Fazla çalışmanın belirlenmesinde, 4857 sayılı Yasanın 68 inci maddesi uyarınca ara dinlenme sürelerinin de dikkate alınması gerekir.
Fazla çalışmaların uzun bir süre için hesaplanması ve miktarın yüksek çıkması halinde Yargıtay’ca hakkaniyet indirimi yapılması gerektiği istikrarlı uygulama halini almıştır. Ancak fazla çalışmanın tanık anlatımları yerine yazılı belgelere ve işveren kayıtlarına dayanması durumunda böyle bir indirime gidilmemektedir. Yapılacak indirim, işçinin çalışma şekline ve işin düzenlenmesine ve hesaplanan fazla çalışma miktarına göre taktir edilmelidir. Hakkın özünü ortadan kaldıracak oranda bir indirime gidilmemelidir.
Somut olayda davacı çalıştığı süre içerisinde hakkı olduğu halde fazla mesai ücretlerinin ödenmediğini iddia etmiş, davalı taraf ise işletmenin gelirleri giderlerini karşılayamadığından, iş yoğunluğu olmadığından ve de ihtiyaç duyulmadığından davacıya fazla mesai yaptırılmadığını savunmuştur. Davacı tanıklarından ... “Davacı benim uzaktan akrabam olur. Davacı hemen hemen haftanın 7 günü, sabah 08:00 ile gece 23:00 suları arasında çalışıyordu.”, ... “Davacı benim arkadaşım olur. Davacı haftanın 7 günü, sabah 08:00"de işe başlıyordu. Bazen akşam 18:00 sularına kadar bazen ise 20:00 sularına kadar çalışıyordu.” şeklinde beyanda bulunmuştur.

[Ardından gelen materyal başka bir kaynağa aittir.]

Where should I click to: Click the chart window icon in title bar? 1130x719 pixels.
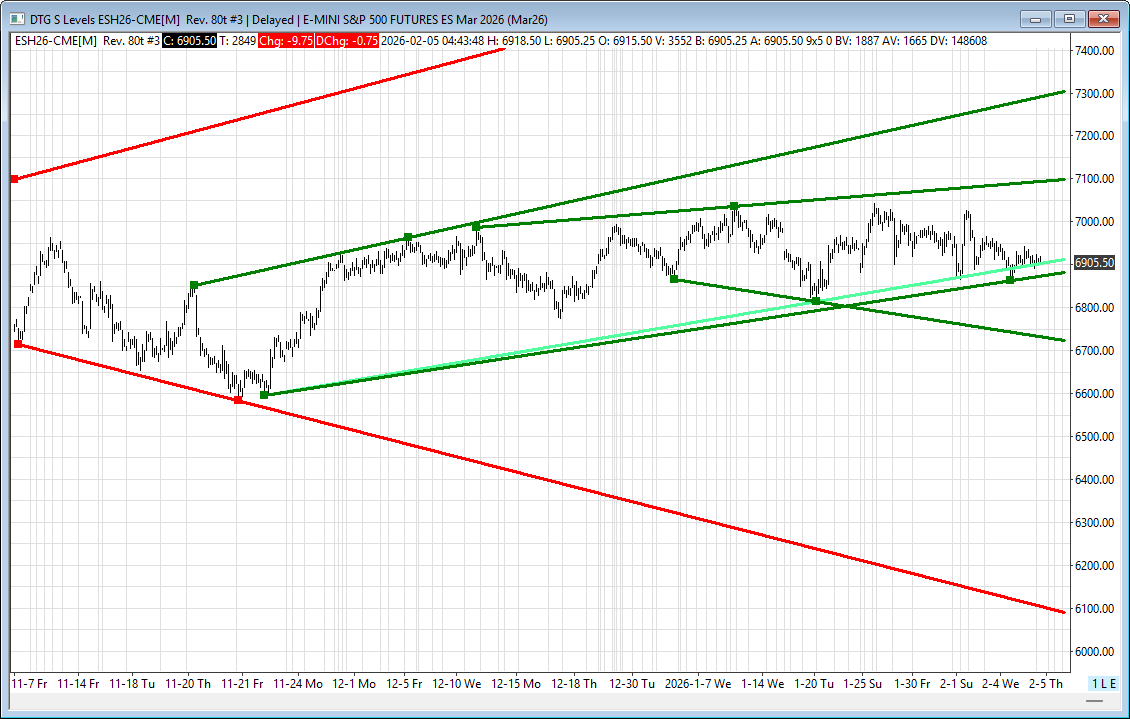pos(12,18)
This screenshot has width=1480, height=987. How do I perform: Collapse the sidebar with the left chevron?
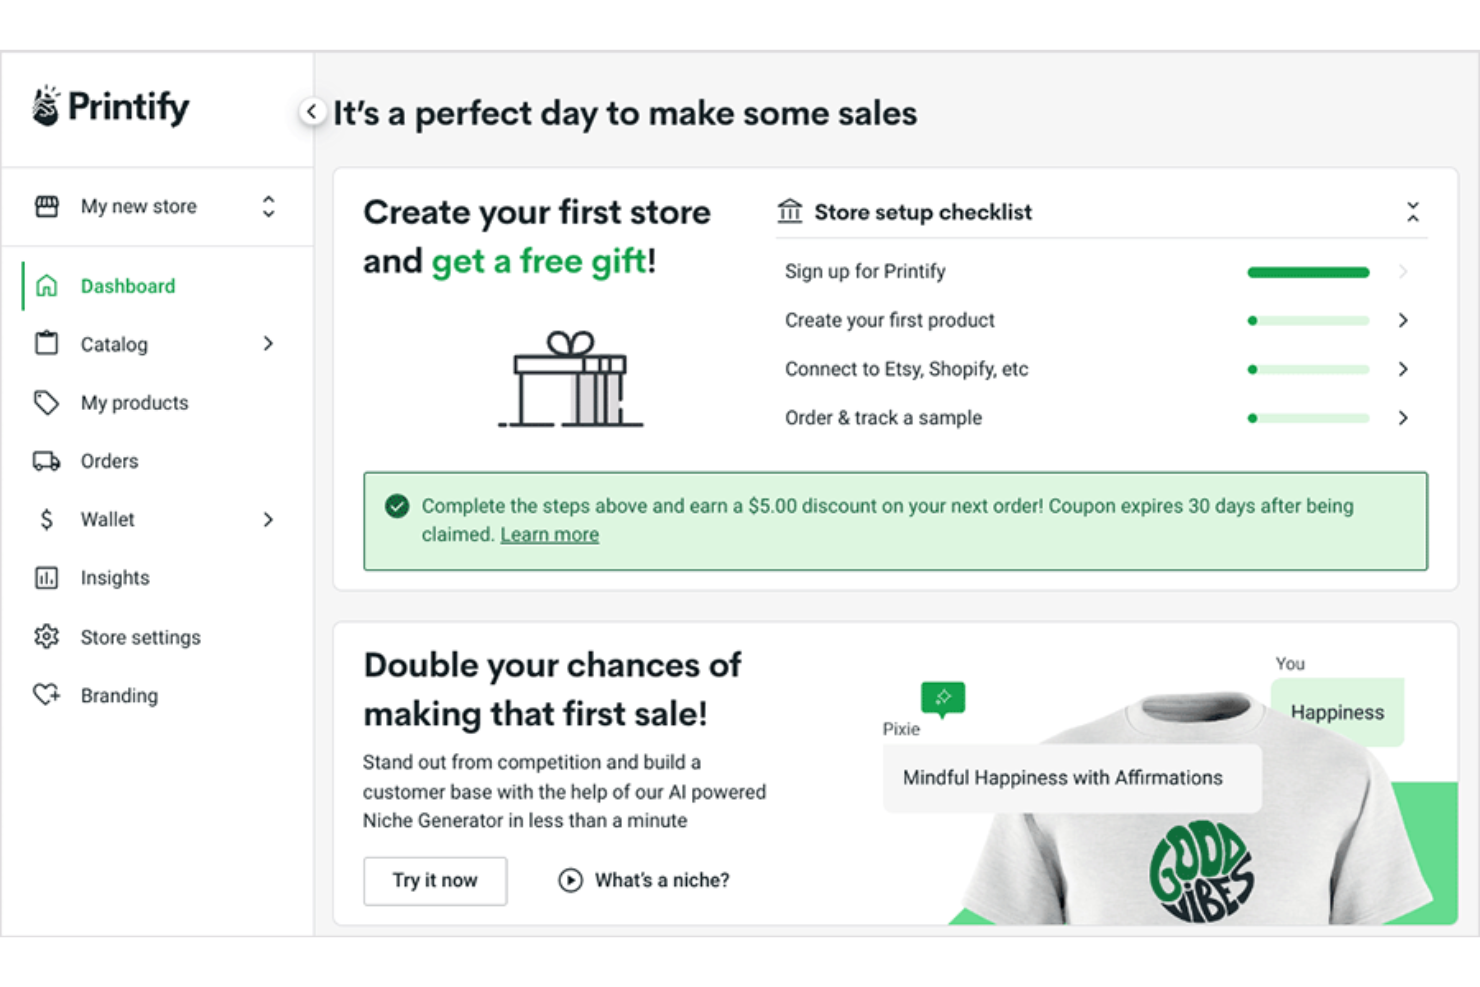click(312, 112)
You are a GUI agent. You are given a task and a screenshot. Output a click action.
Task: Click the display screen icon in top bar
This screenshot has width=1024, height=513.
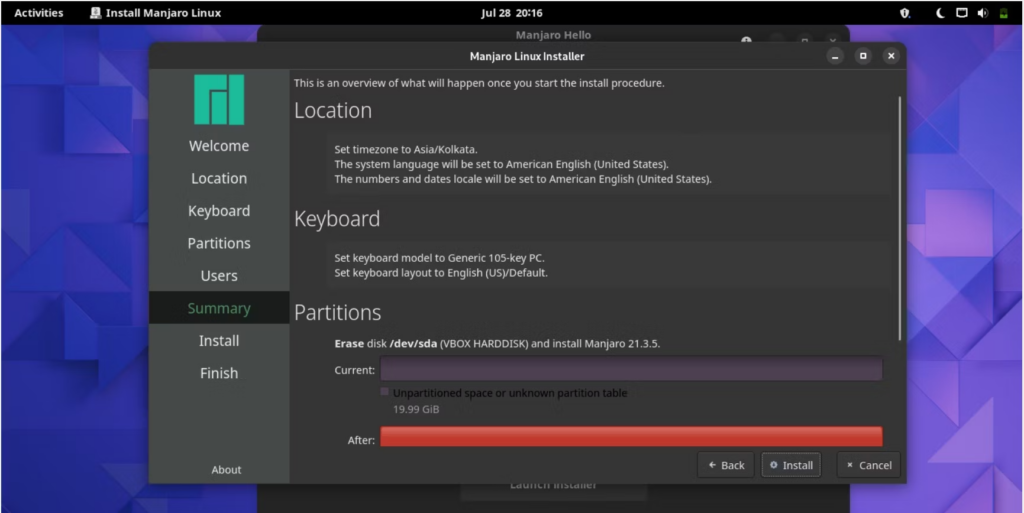(x=961, y=13)
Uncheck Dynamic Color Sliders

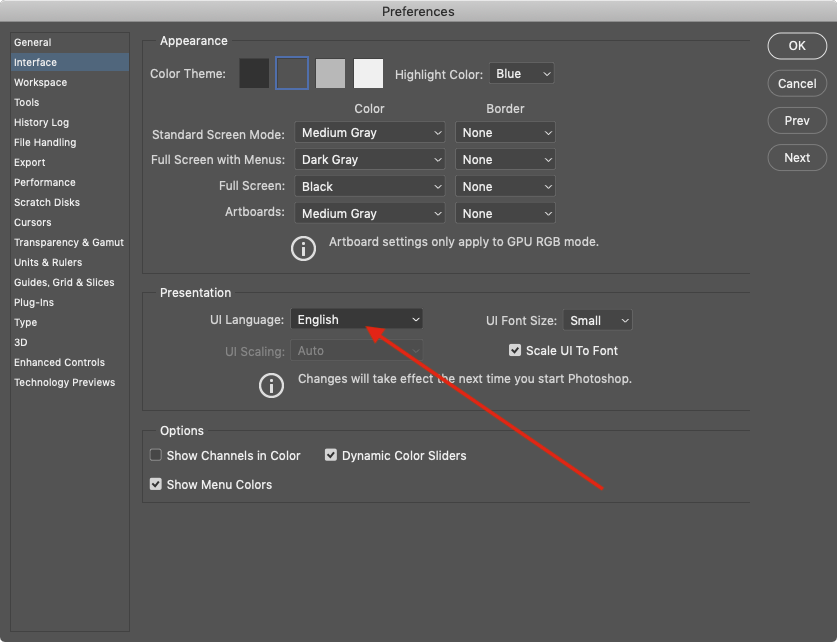(331, 455)
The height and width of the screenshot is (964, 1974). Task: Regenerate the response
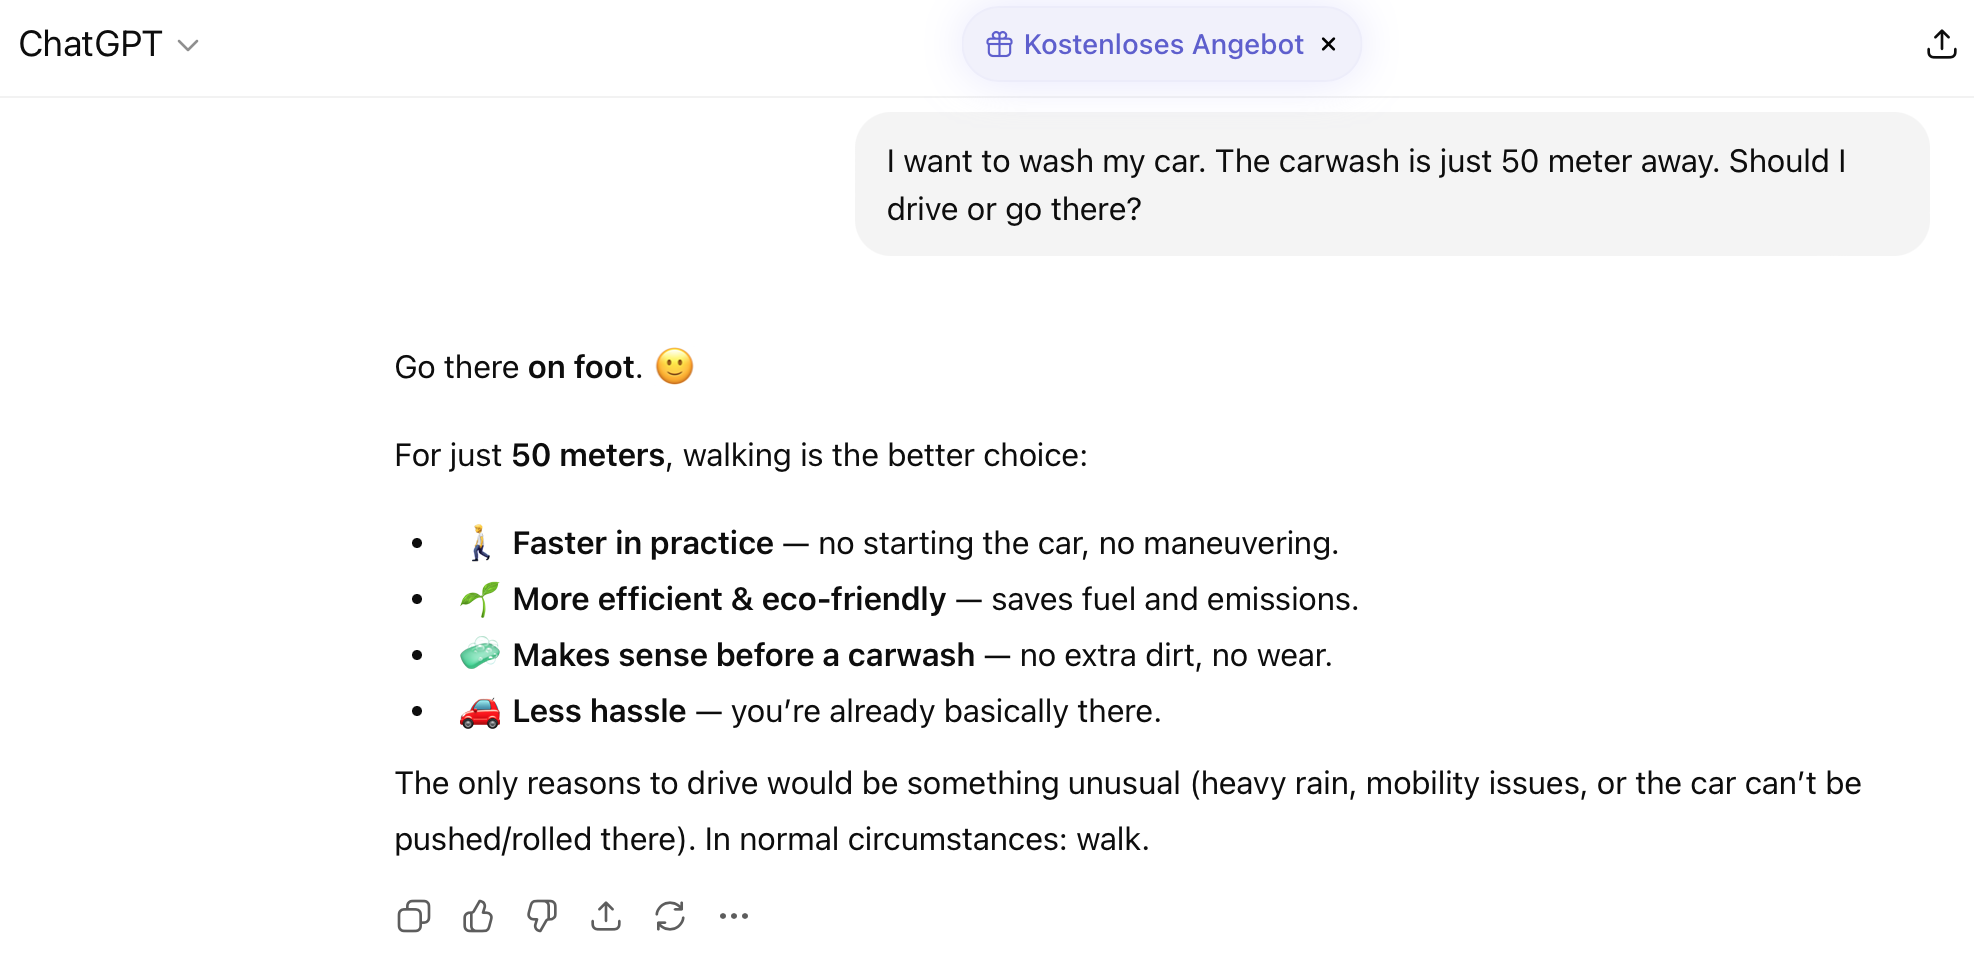[x=670, y=916]
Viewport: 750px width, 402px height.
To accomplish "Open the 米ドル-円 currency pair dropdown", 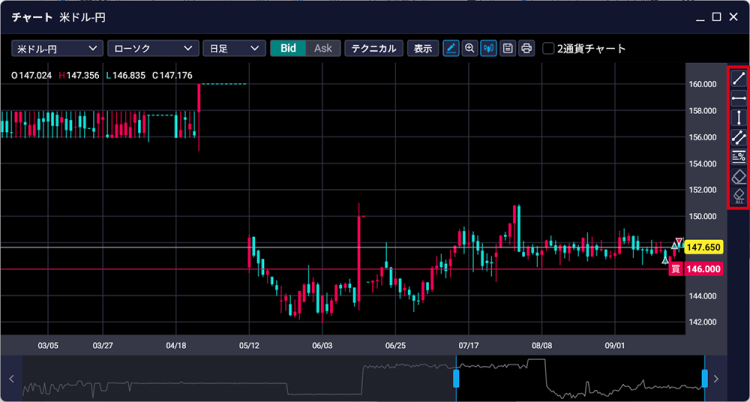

Olağandışı fazla çalışma iddiasında bulunan işçi bu iddiasını kanıtlamakla yükümlü olup, somut uyuşmazlıkta davacının dinlettiği tanıklar işyeri çalışanı olmayıp davacının arkadaşı ve akrabasıdır. Bu durumda işyerinin çalışma düzenini bilmeleri mümkün olmadığı gibi dosyada mevcut yönetim kurulu karar defterinde işyerinde davacı ile birlikte bir işçinin daha çalıştığı görülmektedir. Bu durumda iddiayı ve işyeri çalışma koşullarını bilmeyen tanık beyanlarına göre sonuca gidilmesi mümkün değildir. Tanıklar İşçilerin ara dinlenme süreleri ve diğer işçi ile dönüşümlü çalışıp çalışmadığı hususlarında beyanda bulunmamışlardır. Kaldıki işyeri de müşterisizlikten kapatılmıştır. Bu durumda olağandışı fazla çalışma alacak iddialarının kanıtlandığından söz edilmesi mümkün değildir. Bu talebin reddi gerekirken kabulü hatalı olup bozma nedenidir.
SONUÇ: Temyiz olunan kararın, yukarıda açıklanan nedenle BOZULMASINA, peşin alınan temyiz harcının istek halinde davalıya iadesine, 10.03.2016 gününde oybirliğiyle karar verildi.